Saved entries
★ ★ ★ ★ ★ ★ ★

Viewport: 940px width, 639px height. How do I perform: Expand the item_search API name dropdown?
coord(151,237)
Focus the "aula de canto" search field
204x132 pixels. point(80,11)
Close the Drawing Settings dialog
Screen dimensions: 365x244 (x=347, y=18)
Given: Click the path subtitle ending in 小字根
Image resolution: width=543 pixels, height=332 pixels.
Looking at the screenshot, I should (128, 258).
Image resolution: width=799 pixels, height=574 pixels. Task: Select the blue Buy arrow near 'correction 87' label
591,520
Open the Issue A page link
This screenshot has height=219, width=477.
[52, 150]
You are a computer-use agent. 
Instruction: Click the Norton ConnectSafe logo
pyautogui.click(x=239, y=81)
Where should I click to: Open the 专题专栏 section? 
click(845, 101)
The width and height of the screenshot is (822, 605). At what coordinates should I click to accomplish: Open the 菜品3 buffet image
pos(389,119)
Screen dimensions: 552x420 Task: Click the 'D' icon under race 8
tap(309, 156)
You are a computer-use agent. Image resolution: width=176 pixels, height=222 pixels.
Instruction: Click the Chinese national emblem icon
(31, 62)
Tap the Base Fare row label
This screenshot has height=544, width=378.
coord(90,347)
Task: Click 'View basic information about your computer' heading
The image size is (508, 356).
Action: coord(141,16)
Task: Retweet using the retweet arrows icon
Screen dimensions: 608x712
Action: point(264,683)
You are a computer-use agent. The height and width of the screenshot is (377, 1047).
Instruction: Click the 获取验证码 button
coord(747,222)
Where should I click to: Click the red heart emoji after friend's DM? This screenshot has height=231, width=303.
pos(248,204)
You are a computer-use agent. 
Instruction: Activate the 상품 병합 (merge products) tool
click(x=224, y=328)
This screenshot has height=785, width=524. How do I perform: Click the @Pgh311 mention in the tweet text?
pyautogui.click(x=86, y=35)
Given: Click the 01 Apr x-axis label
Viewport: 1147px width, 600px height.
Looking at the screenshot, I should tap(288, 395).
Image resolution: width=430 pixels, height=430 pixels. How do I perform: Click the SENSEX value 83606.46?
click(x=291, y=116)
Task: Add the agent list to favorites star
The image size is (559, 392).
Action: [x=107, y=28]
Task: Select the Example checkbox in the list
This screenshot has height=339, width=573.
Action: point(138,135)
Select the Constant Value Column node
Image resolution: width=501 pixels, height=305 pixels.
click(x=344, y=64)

★ ★ ★ ★ ★ ★ ★

The answer must be every line of the data that holds the word "agent".

*PROBLEM SOLUTION:*
You are a computer-use agent. 
You are a computer-use agent. Image resolution: width=176 pixels, height=222 pixels.
You are a computer-use agent. The height and width of the screenshot is (377, 1047).
You are a computer-use agent. 
Task: Add the agent list to favorites star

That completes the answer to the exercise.